Nvidia created a new NeMo Megatron AI development toolkit to make AI training faster.

Nvidia announced a new edition of the NeMo Megatron AI toolkit that will allow software teams and staff to train and accelerate neural networks. The update particularly promises to minimize the time required to train developers to make sophisticated NLP models.

GPT-3 and NeMo megatron

OpenAI LLC – an AI research and development company – introduced an advanced NLP model titled ‘Generative Pre-Trained Transformer 3’ or GPT-3 This model can execute various tasks such as translating texts and producing software codes. OpenAI offers commercial cloud services that allow organizations to access several specialized GPT-3 editions and create customized versions.

NeMo Megatron is the AI toolkit Nvidia upgraded and includes features that can help train for GPT-3 models.

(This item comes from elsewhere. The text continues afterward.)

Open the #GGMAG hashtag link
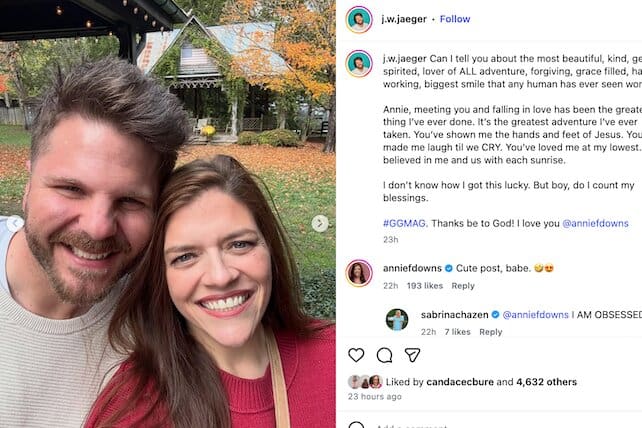The height and width of the screenshot is (428, 642). pyautogui.click(x=403, y=223)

The American multinational technology company believes the features will facilitate a 30 percent decrease in the time it takes to train developers.

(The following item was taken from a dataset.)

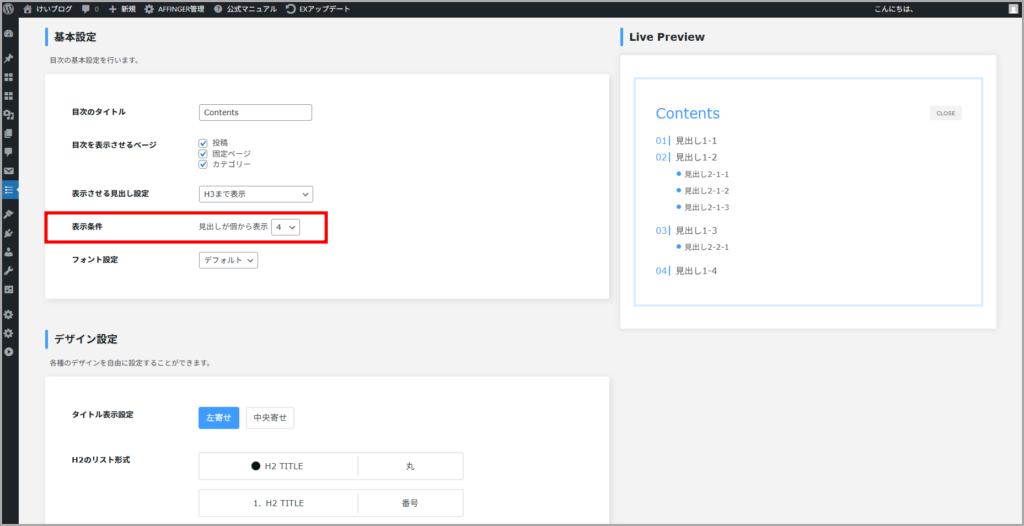Open the envelope contact icon in sidebar
The width and height of the screenshot is (1024, 526).
9,171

 “Training can now be done on 175 billion-parameter models using 1,024 NVIDIA A100 GPUs in just 24 days — reducing time to results by 10 days, or some 250,000 hours of GPU computing, prior to these new releases”, researchers stated.

Key features

This speed-up is due to two key features: ‘selective activation recomputation’ and ‘sequence parallelism’. As per Nvidia, both features accelerate artificial intelligence training differently.

‘Sequence parallelism’ utilizes layers that help build software that expedites processing. It can parallelize computations that could be executed only after one another, increasing performance. Moreover, it also minimizes the requirement to perform similar calculations several times.

‘Selective activation recomputation’ further minimizes overall calculation numbers. Various artificial intelligence models employ computing operations (activations) to process information. NeMo Megatron efficiently performs activation computations, reducing training times.

“We arrived at the optimal training configuration for a 175B GPT-3 model in under 24 hours”, Nvidia’s researchers said. “Compared with a common configuration that uses full activation recomputation, we achieve a 20 percent to 30 percent throughput speed-up.”